On Making Music: the importance of vulnerability

To pursue your creative interests takes some courage. Casey von Neumann talks about her experience working with music students and getting them to open up.

A guest post by Casey von Neumann of Soundfly.

I’m learning how to work with groups of students.

I’ve been doing it for years, so I should know by now. But I’ve struggled to reconcile best practices from private music lessons with execution in group music classes — and even group math classes.

In other words, I’m trying to make group classes as effective as private lessons.

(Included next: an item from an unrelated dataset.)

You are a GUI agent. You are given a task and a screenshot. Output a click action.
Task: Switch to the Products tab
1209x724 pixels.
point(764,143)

The private music lessons that I teach involve continual self-assessment on the part of the student, breaking each goal into tiny steps, practicing no more or less than necessary in order to achieve each goal, and much discussion of how to think about what you’re doing.

The obstacles to applying these techniques to a group math class are significant. Everyone has a different foundation. Not everyone will be fully engaged. Some people just want the answer without having to think.

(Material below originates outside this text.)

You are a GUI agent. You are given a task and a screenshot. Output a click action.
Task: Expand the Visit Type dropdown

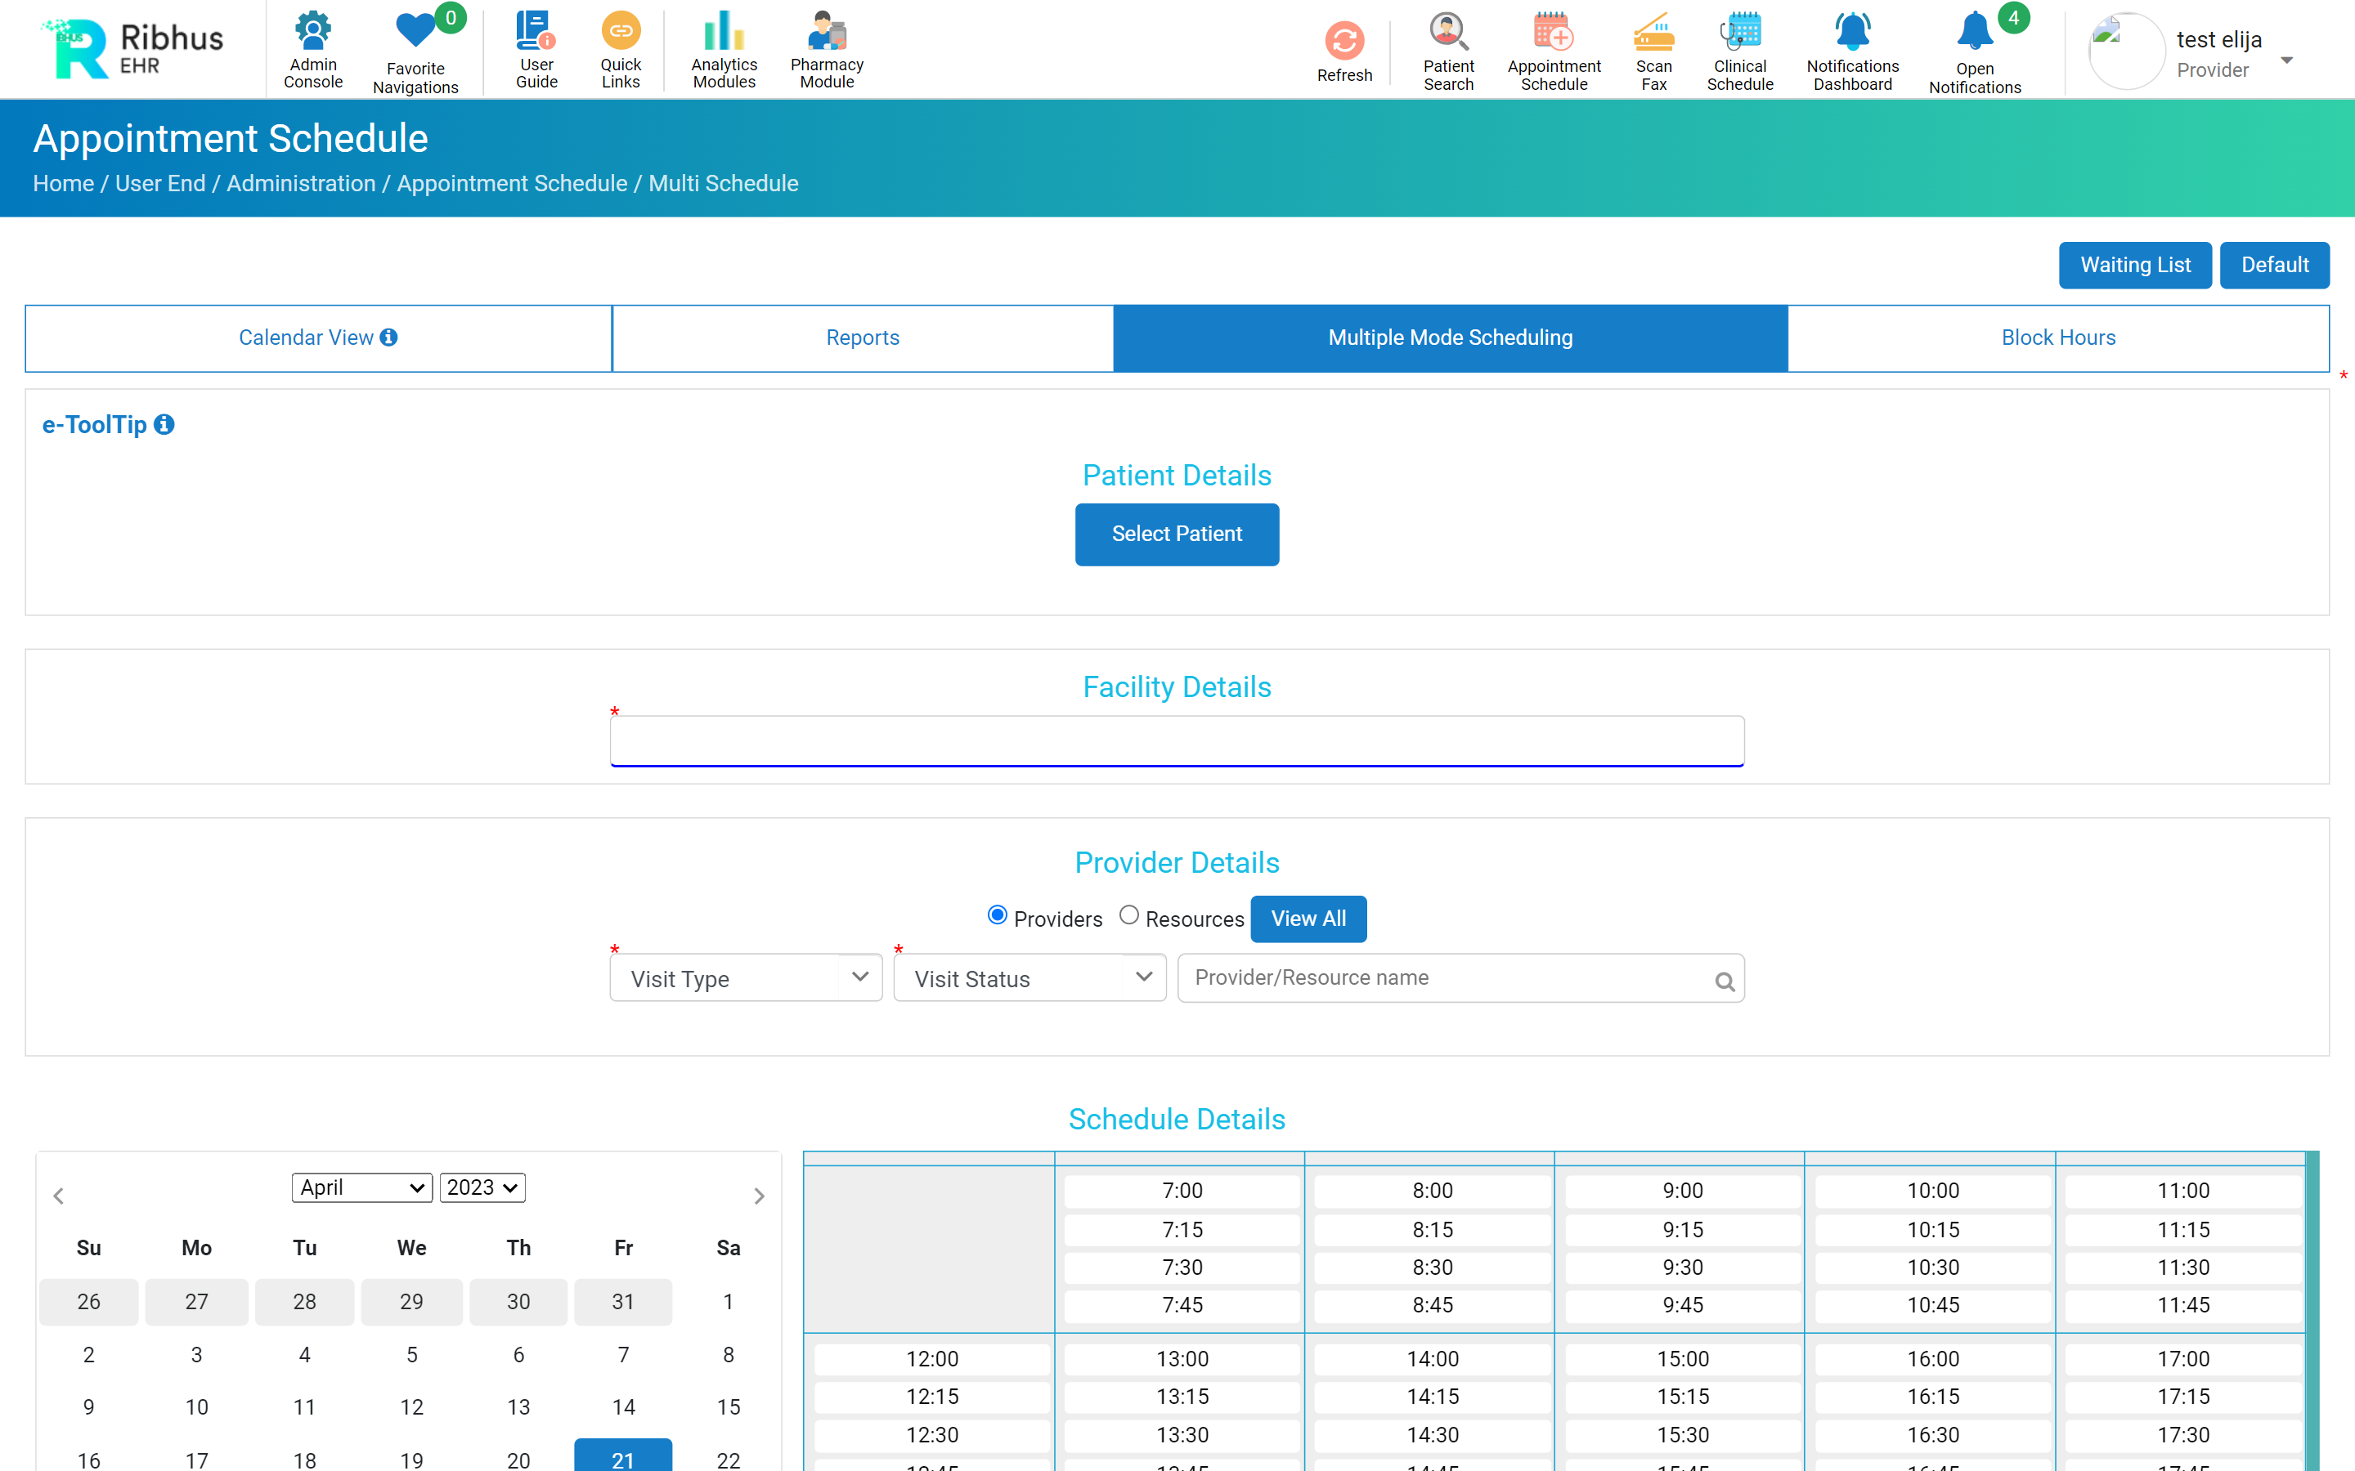(745, 978)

Most of all, people are touchy about what they don’t understand how to do. Because not knowing how to do something means not being good at math, which means not being smart.

By the transitive property, that means not knowing how to do something means not being smart.

And students don’t want to be thought of as not smart. So they hide what they don’t know how to do. They’re not proactive about filling in the holes, because they don’t want to have to acknowledge that there are any.

So they panic and scoot as quickly as possible from right answer to right answer without thinking, as though they are running between shelters in a giant, un-fun game of paintball without a gun.

The sad irony is well established in Carol Dweck’s brilliant Mindset: The New Psychology of Success.

“A habit of hiding what you don’t know in order to not seem stupid prevents you from learning.”

And learning is what makes you smart, I guess, although according to Dr. Dweck, I’d rather praise the perseverance and willingness to step out of one’s comfort zone than the intelligence itself.

As a result of this phenomenon, we’ve been having some frank discussions in our math groups about the fact that some people are quicker thinkers than others, some people have better foundations, and some people are just plain better at building new concepts.

And so what?

By acknowledging what people suspect but never address openly (“This other person might actually better at this than I am,”) we’re taking away places for people to hide, but also taking away the value judgment that this seems to apply.

It actually doesn’t matter if another person is better at this. You still have value. You can still learn.

And maybe, there’s an underlying reason that you’re struggling that we can finally address now that the gap in your understanding has been brought to light.

What if your private struggle isn’t private anymore? You may find that the person next to you was confused, too. And that the person across from you was struggling last week, and now can help you. How incredibly valuable that transparency could be.

Yeah — that is the way to work with groups of students. Group classes can be even more effective than private lessons or tutoring — with transparency and trust.